Moloch turned as I joined him, squared his shoulders, and kicked the doors wide open, then strode across the threshold without
looking back. Two more guards were waiting just inside, and they shot him in the chest and head. He picked up one of the two—left
hand on the throat, right gripping the crotch—and swung him in a tight semicircle so that his skull met the other man’s with
appalling, unstoppable force. It was a single movement, a single missed beat, and then Moloch was walking on, leaving the
bodies slumped together under the angel of Saint Matthew, whose robes were stained with their blood and brains.

I followed along behind, but even though we were out of the wind, the going was getting harder. The feeling of resistance
was growing now that we were inside the building. The cold water was up above my waist, and it was congealing into ice, counteracting
the fever heat that Juliet had gifted me with. Without knowing exactly when it had started, I became aware of a noise almost
beyond the limits of hearing: an atonal skirl that was picking at the stitches of my skein of music, undoing the spell I was
trying to weave by infinitesimal increments.

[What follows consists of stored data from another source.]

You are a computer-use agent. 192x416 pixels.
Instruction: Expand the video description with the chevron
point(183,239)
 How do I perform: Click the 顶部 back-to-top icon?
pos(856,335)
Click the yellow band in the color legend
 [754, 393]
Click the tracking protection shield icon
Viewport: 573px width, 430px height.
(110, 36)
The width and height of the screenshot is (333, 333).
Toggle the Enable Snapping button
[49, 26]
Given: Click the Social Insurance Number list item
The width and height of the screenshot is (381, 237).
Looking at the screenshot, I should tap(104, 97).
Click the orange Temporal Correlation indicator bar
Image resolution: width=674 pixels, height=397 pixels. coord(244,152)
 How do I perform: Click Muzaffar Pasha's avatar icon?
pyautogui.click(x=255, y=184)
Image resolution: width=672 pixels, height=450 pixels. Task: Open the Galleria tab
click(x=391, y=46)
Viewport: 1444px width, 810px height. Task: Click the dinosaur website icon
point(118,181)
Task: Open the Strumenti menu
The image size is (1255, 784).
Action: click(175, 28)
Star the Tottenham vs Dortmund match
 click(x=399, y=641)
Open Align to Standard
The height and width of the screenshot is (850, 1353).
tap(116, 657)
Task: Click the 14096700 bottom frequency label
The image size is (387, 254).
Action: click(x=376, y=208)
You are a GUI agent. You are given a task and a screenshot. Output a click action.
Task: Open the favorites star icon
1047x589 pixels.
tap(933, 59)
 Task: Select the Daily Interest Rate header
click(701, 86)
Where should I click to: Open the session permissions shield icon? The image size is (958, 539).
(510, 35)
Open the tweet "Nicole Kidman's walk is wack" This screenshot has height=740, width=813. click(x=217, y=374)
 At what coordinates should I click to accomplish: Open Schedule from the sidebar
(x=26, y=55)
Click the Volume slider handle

The last time I’d walked down this hall, it had seemed barely twenty paces long. It seemed a lot longer now, and every step
added to the distance rather than taking away from it. One. Two. Three. Perspective bowed and buckled, space surrendered,
hemorrhaged. I raised my left foot and felt the agonized pause, the gap in time before it fell again, as a hole in the music
through which my own mind was starting to bleed out. Seven. Eight. I was trudging along a subway tunnel, the air closing in,
the ground pulling away and away into unfathomable distance.

Nine.

The mosquito whine of unheard voices enfolded me. I knew them for what they were: the unsepulchered dead, defending their
inner sanctum with the single-minded viciousness that had been their hallmark in life. I could even distinguish the different
voices in the insect chorus as my death sense kicked in like passive radar, analyzing and identifying the cold, cruel intelligences
that were bent on killing me.

Up ahead of me, Moloch stumbled, but my perceptions were so attenuated that he seemed to do it in slow motion. Another security
guard was standing at the doors of the chapel, a handgun in his fist aimed at Moloch’s torso, his finger pumping the trigger.
Ragged holes blossomed in the taut black leather stretched across Moloch’s back, and green ichor flowed from them like tears:
incidental details, both to me and to him. But the air was thickening and curdling around the demon’s head and shoulders,
the evil dead rallying to keep him out. He slowed, his head bowing under an invisible weight.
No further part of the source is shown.